Our model experiments were trained on a computer with a Windows 10 configuration featuring an Intel(R) CoreTM i7-8650U processor, 16 GB RAM and an NVIDIA GeForce graphics card. The models were developed in Python using the Keras version 2.4 API with the Tensorflow version 2.4 backend and CUDA/ CuDNN dependencies to optimize performance thanks to GPU acceleration.
3.2. Algorithms Studied
3.2.1. Deep Neural Networks (DNN)
Deep Neural Networks (DNNs) are a type of machine learning algorithm inspired by the workings of the human brain [17] [18]. They are composed of several layers of interconnected artificial neurons, which enable DNNs to learn and process complex information. In its operation, each artificial neuron uses a simple computing unit that receives inputs, processes them and produces an output. Neurons are connected to each other by weights, which represent the strength of the connection between neurons [19]. DNNs can learn from large amounts of data and identify complex patterns. DNNs can be adapted to a wide variety of tasks and problems. They are powerful tools that have revolutionized artificial intelligence and have the potential to solve many complex problems in a variety of fields.

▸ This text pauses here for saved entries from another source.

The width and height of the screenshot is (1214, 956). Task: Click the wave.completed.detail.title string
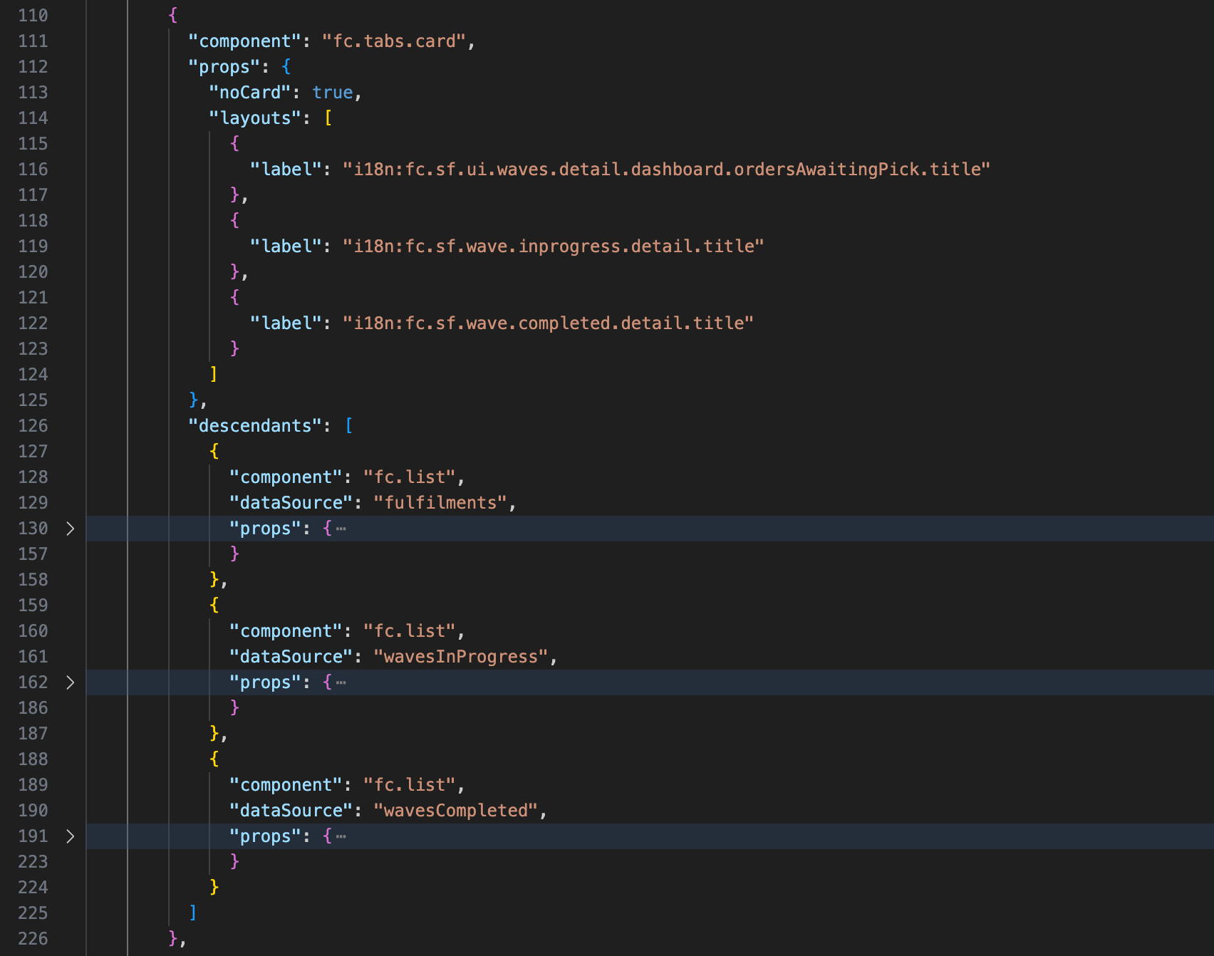(548, 323)
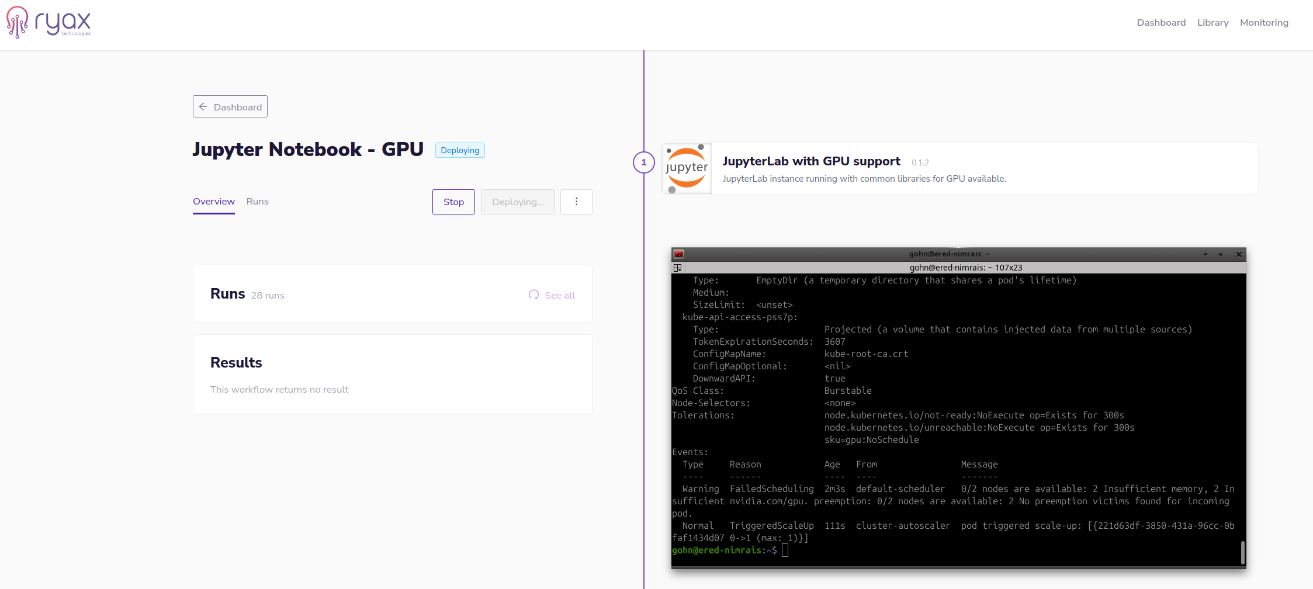The image size is (1313, 589).
Task: Open the terminal grid layout dropdown
Action: [x=678, y=268]
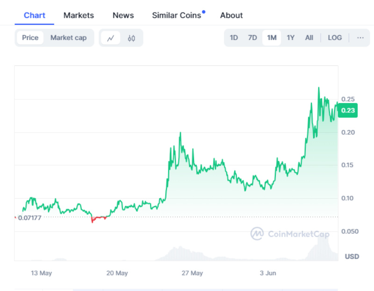The image size is (374, 291).
Task: Click the 27 May date marker
Action: click(192, 273)
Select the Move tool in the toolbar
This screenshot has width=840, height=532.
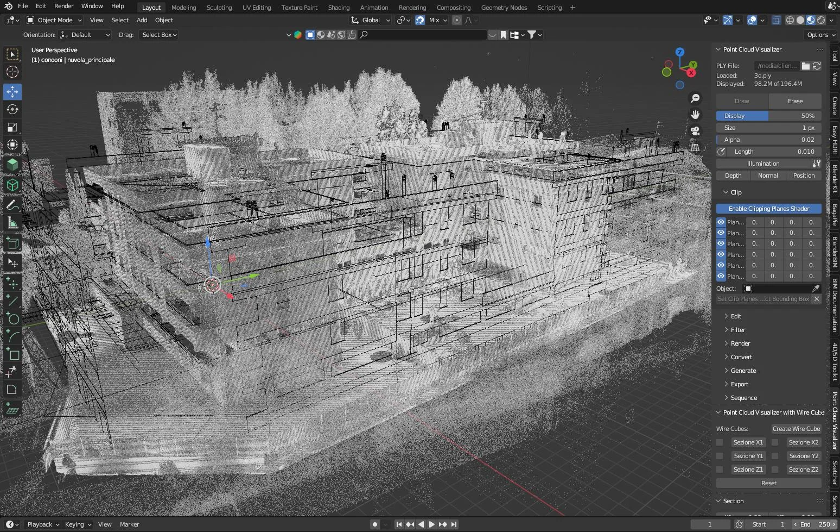[x=12, y=92]
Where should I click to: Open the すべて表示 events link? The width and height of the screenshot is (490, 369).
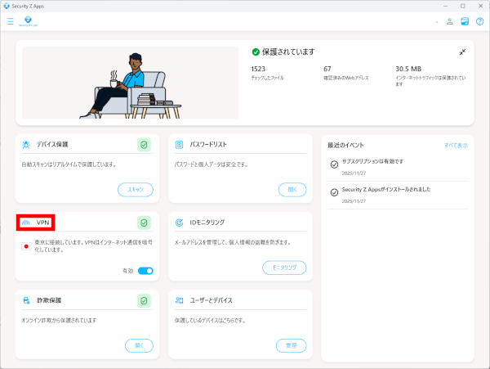tap(455, 145)
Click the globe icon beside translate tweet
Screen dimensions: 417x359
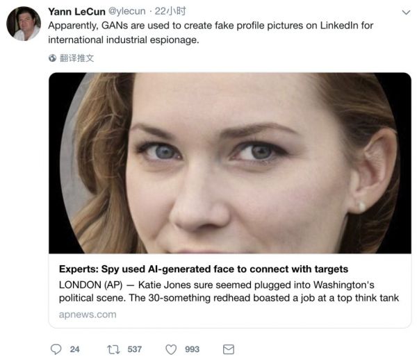[54, 58]
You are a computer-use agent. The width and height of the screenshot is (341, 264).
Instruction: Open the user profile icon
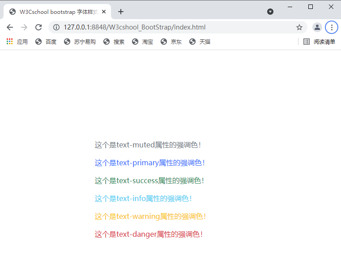coord(317,27)
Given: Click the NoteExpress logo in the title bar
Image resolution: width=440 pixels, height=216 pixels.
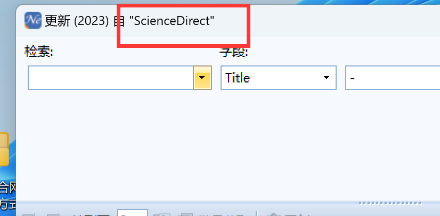Looking at the screenshot, I should point(33,20).
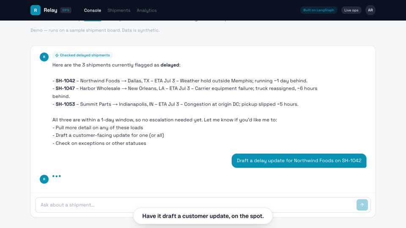Select the Draft a delay update message bubble
Screen dimensions: 406x228
pos(299,160)
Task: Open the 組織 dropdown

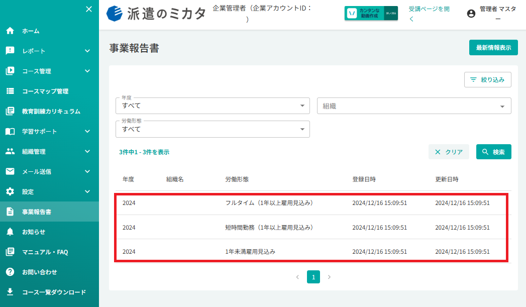Action: pyautogui.click(x=414, y=106)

In short, DNNs represent a revolutionary technology within artificial intelligence, offering remarkable learning and adaptation capabilities for solving complex problems in a multitude of fields.
3.2.2. LSTM
Long-term memory networks (LSTMs) are a type of recurrent neural network (RNN) architecture specially designed to solve the problem of gradient vanishing, which is a common problem in traditional RNNs [20]. LSTM networks are capable of learning long-term dependencies in data, making them well suited to tasks such as speech recognition, natural language processing and time series prediction. An LSTM network consists of a cell state, an input gate, an output gate and a forgetting gate [21]. These gates regulate the flow of information into and out of the cellular state, enabling the network to selectively remember or forget information over long periods.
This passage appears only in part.